Authors / Contributors: Luca Rossetto, Ivan Giangreco, Ralph Gasser and Heiko Schuldt; Affiliation: Department of Mathematics and Computer Science, University of Basel; Editors: Mathias Lux and Marco Bertini
vitrivr is an open source retrieval system capable of processing multimedia documents such as images, videos, music, and 3D-models. It supports a wealth of content based features for multiple modalities and comes with a ready-to-use Docker image and user interface. We focus on the vitrivr stack in its second version, comprised of ADAMPro 2.0.0, Cineast 2.0.0, and the user interface Vitrivr NG 1.0.0. All components of vitrivr are available under an MIT license.
The vitrivr stack  consists of three components: the database system ADAMPro , the retrieval engine Cineast , and the Vitrivr NG user interface. The following describes these components in more detail.
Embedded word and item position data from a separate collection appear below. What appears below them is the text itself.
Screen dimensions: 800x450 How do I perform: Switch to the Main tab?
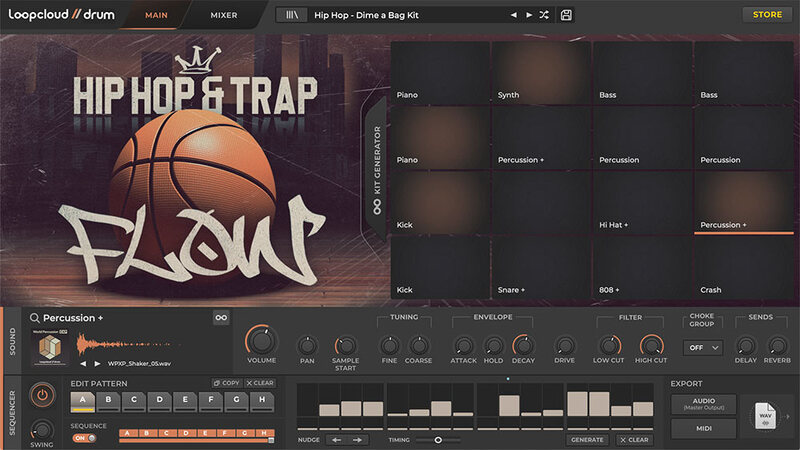coord(156,15)
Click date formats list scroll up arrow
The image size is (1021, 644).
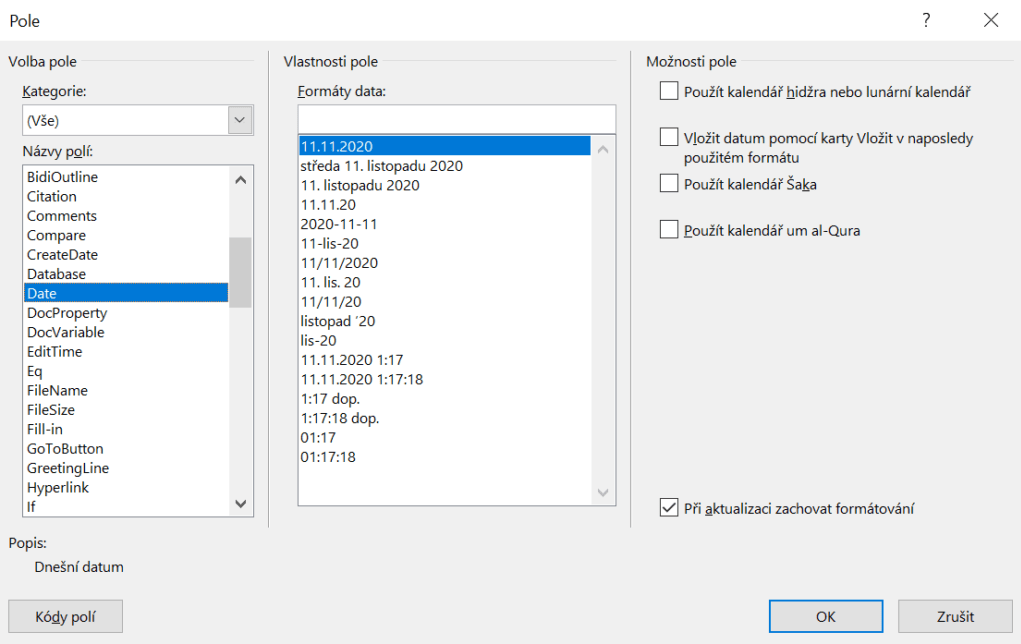coord(604,148)
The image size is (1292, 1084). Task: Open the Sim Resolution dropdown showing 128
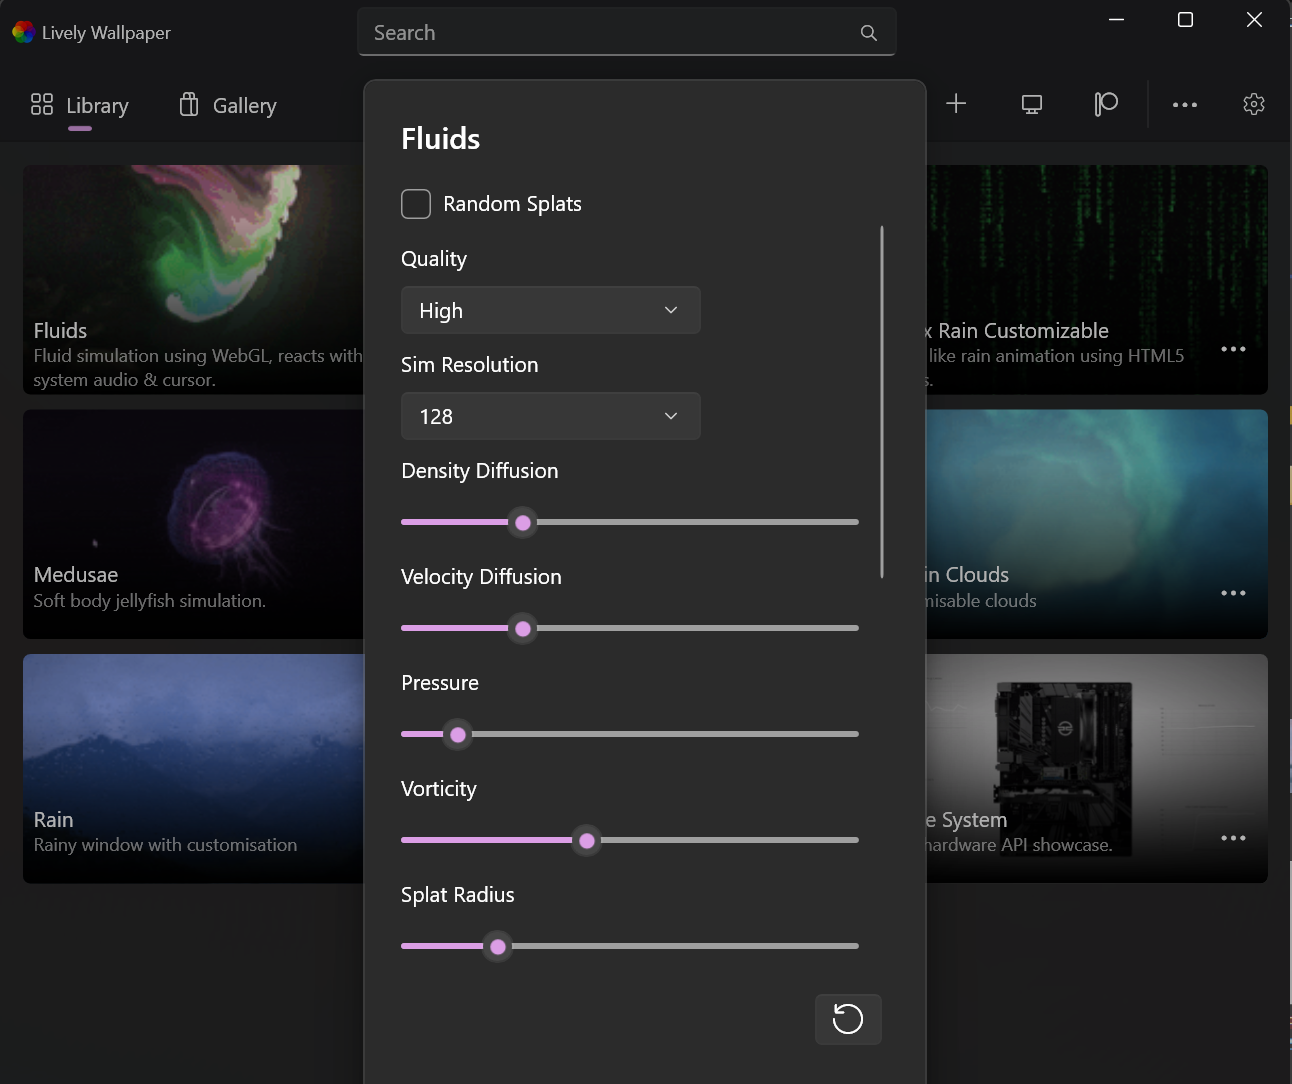(x=550, y=416)
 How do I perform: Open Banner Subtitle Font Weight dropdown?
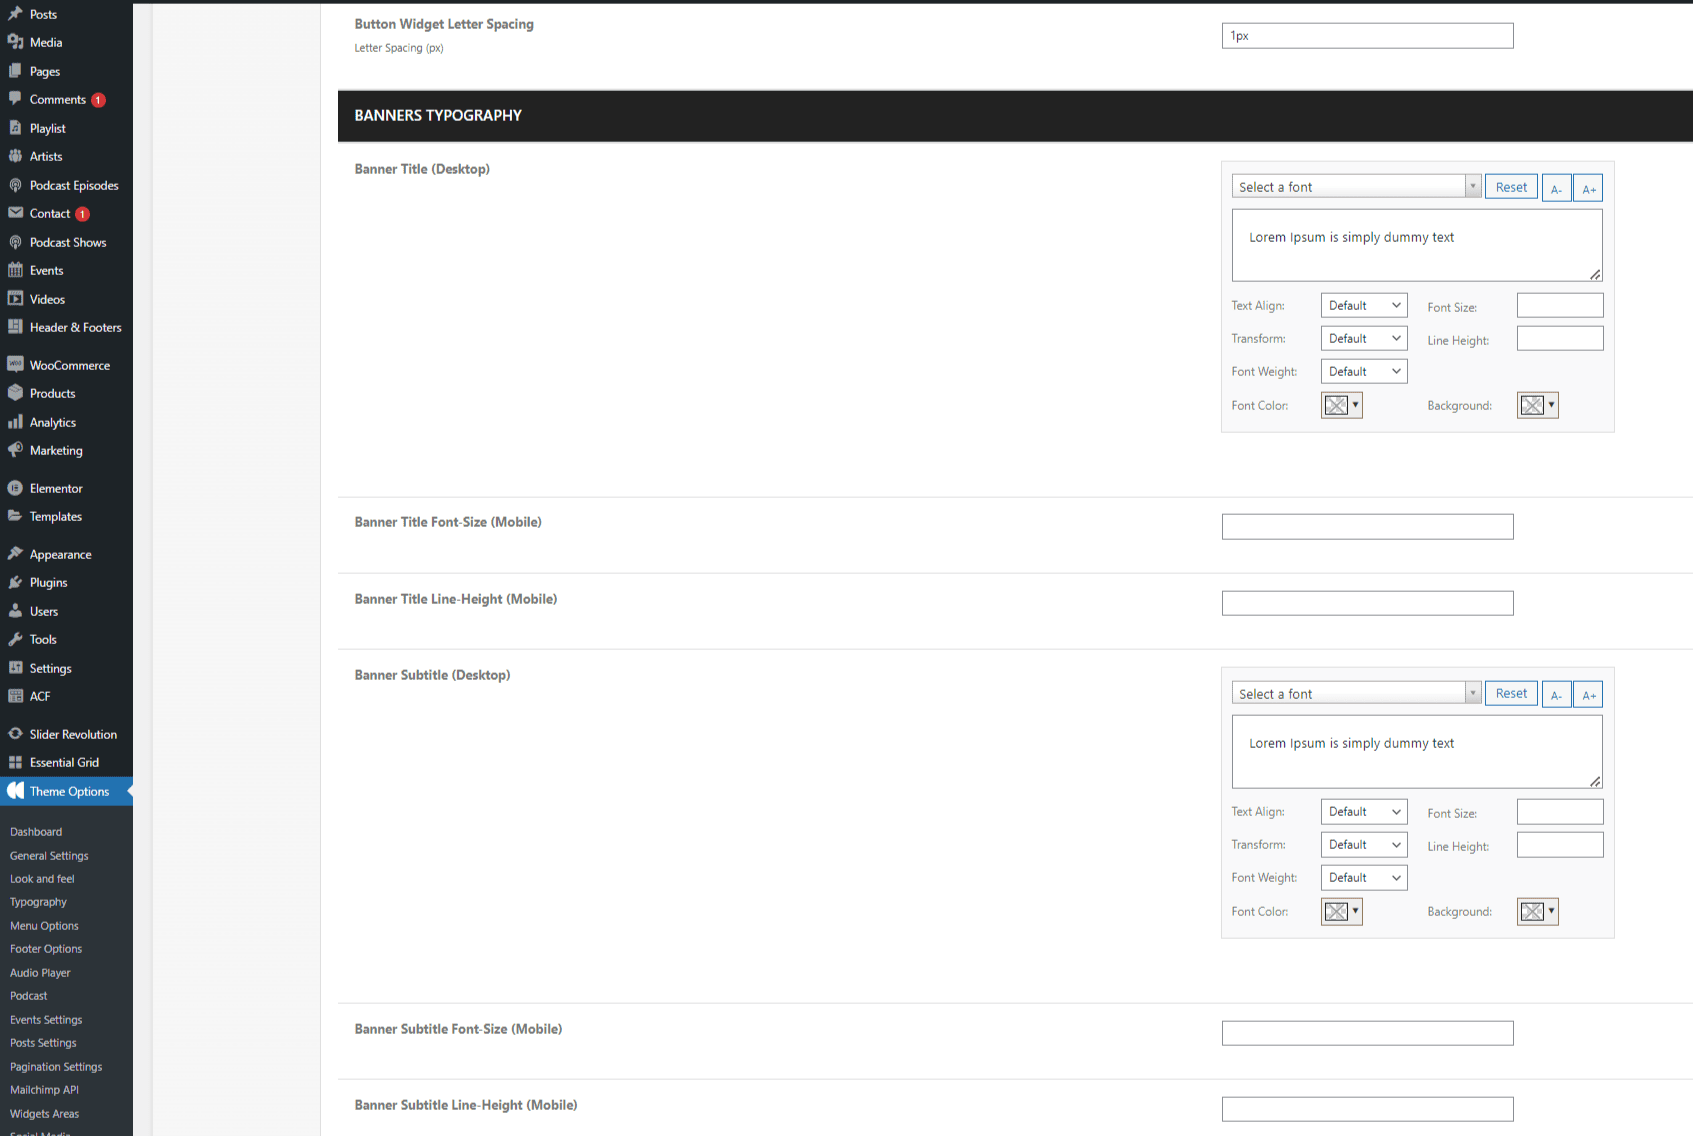tap(1363, 878)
ADAMPro is an Apache Spark based data management system for storing and retrieving large multimedia collections. It follows a modular architecture for storing logical (i.e., contextual information) and content (i.e., extracted feature vectors) metadata in a polystore fashion on various storage engines and provides a large set of index structures for a fast retrieval in the context of a similarity search, including Locality-Sensitive Hashing (LSH), Spectral Hashing (SH), Product Quantization (PQ), and the Vector Approximation-File (VA-File). Since similarity queries are often long-running queries, ADAMPro supports progressive queries that provide the user with streaming result lists by returning (possibly imprecise) results as soon as they become available. ADAMPro is accessible via a grpc API.
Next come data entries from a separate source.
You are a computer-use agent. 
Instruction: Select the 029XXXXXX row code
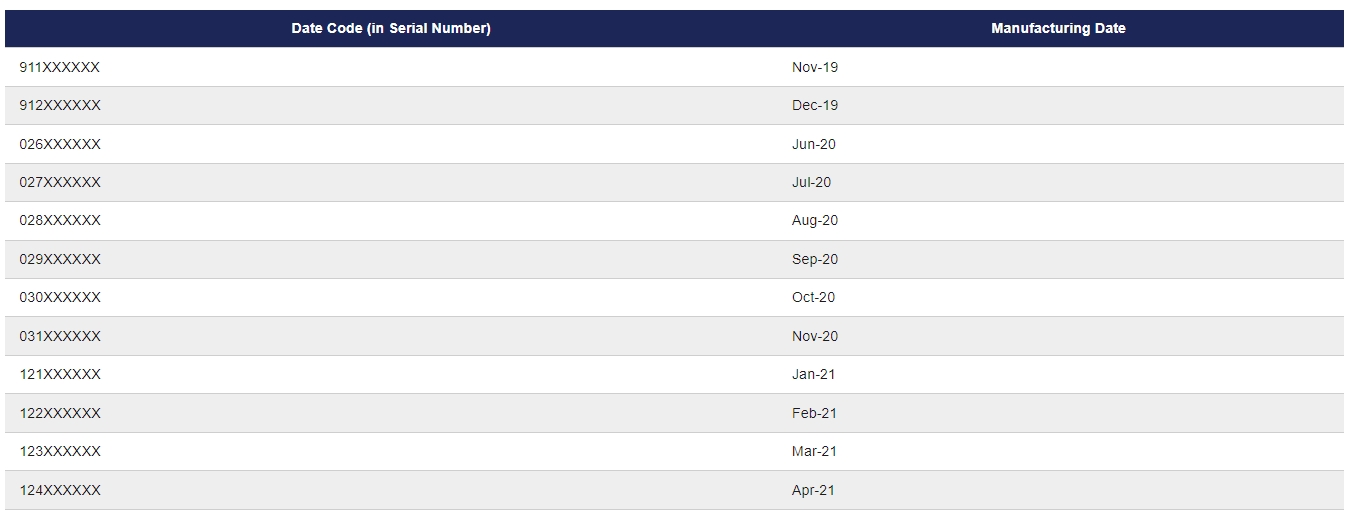tap(60, 259)
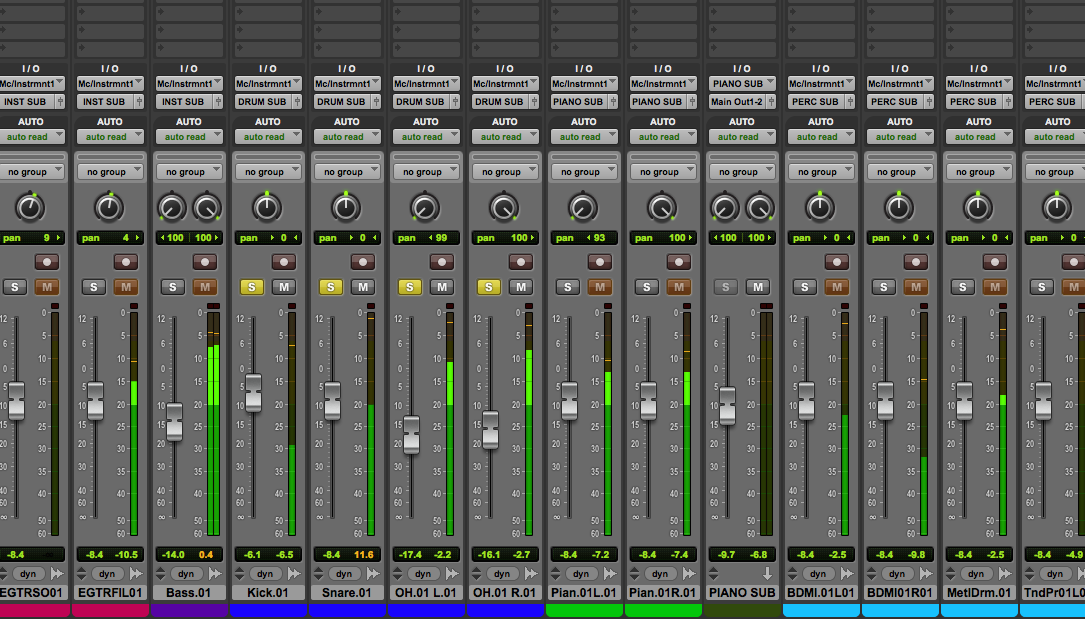Click the right pan knob on Bass.01
Screen dimensions: 1085x619
pyautogui.click(x=206, y=208)
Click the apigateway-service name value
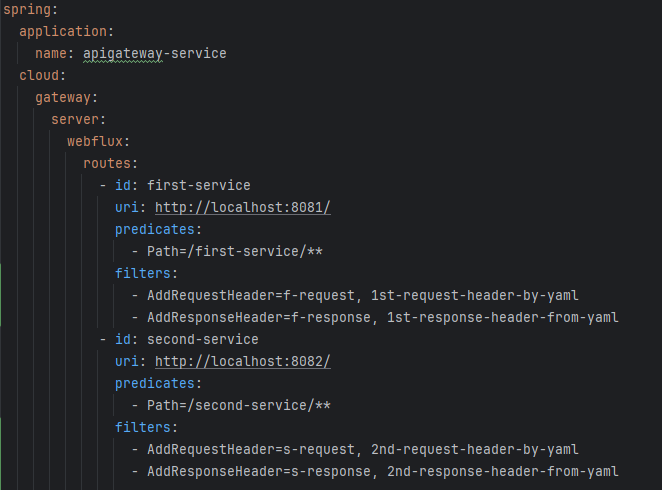This screenshot has width=662, height=490. 154,53
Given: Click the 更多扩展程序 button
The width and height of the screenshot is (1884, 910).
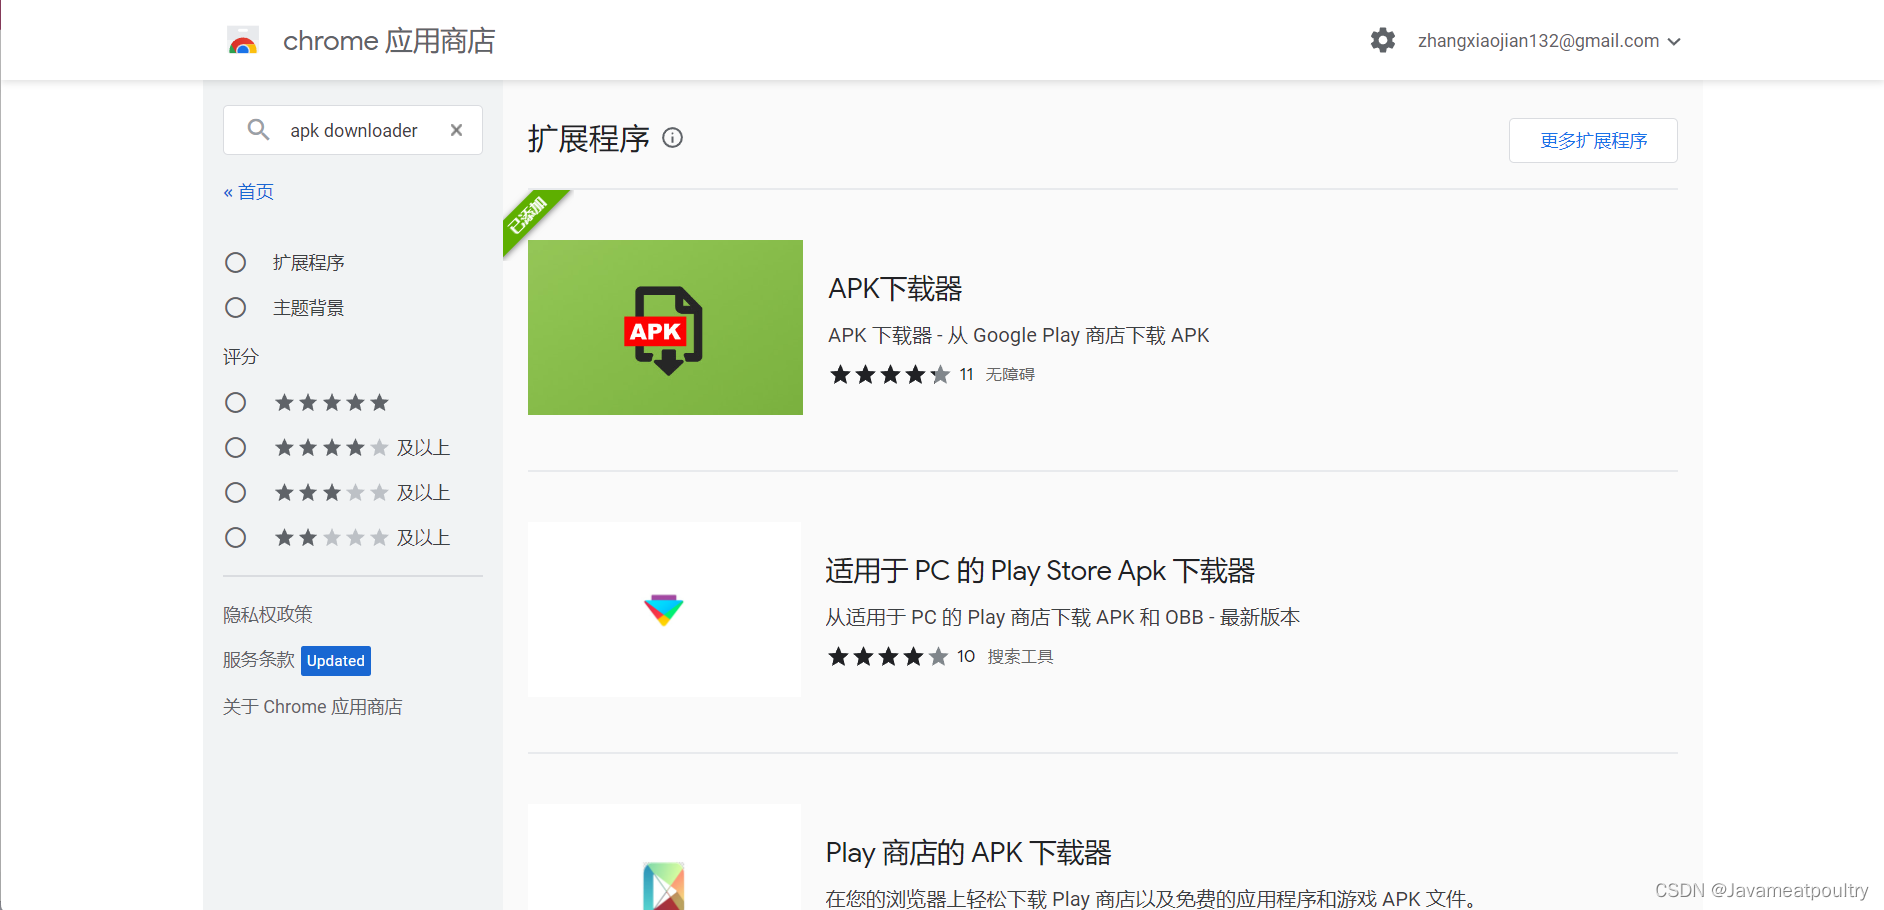Looking at the screenshot, I should [1592, 140].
Cineast is a modular content-based retrieval engine. It supports processing and retrieval of multimedia documents from several domains such as images, videos, music, and 3D-models. It accomplishes this through its multitude of feature modules, each of which is responsible for a different aspect of similarity between documents. Cineast is written in Java and supports all major operating systems. It uses ffmpeg for media decoding which enables it to process a wide range of multimedia document formats. Cineast is designed to use ADAMPro as a data store but it can also be used without it, for example on installations where only extraction is performed or on deployments with small collection sizes. It can be accessed via a Restful API or a Websocket API.
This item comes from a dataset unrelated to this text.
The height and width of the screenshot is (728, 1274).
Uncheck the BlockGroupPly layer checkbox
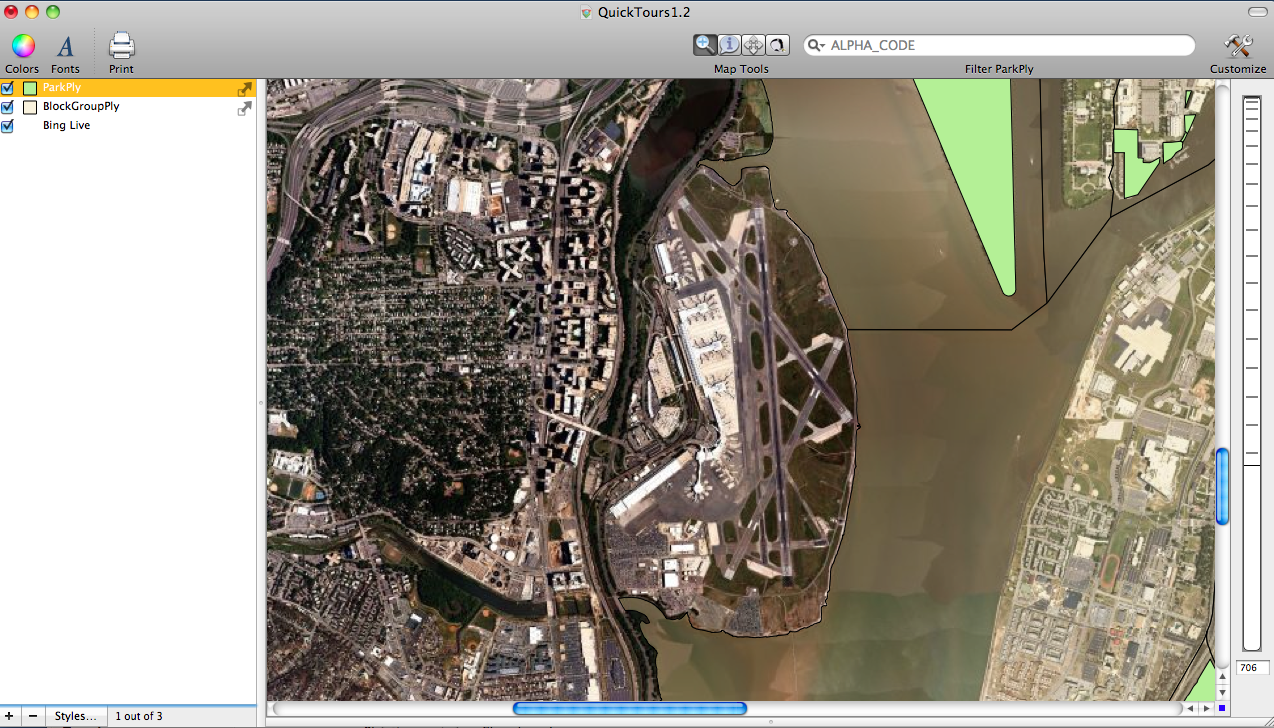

Vitrivr NG, the user interface of vitrivr, integrates a large variety of media types and allows to apply different query modes on them. It uses the Angular framework and is written in TypeScript 2.1. Communication with Cineast takes place through the aforementioned Restful and Websocket APIs. The UI is designed to be modular and extensible in order to support all media- and query types that are currently supported by the underlying stack and such that it can be easily adapted to specialized use cases. The primary responsibilities of Vitrivr NG are to enable a user to express a query and to present the retrieved results in a consistent and clearly arranged manner.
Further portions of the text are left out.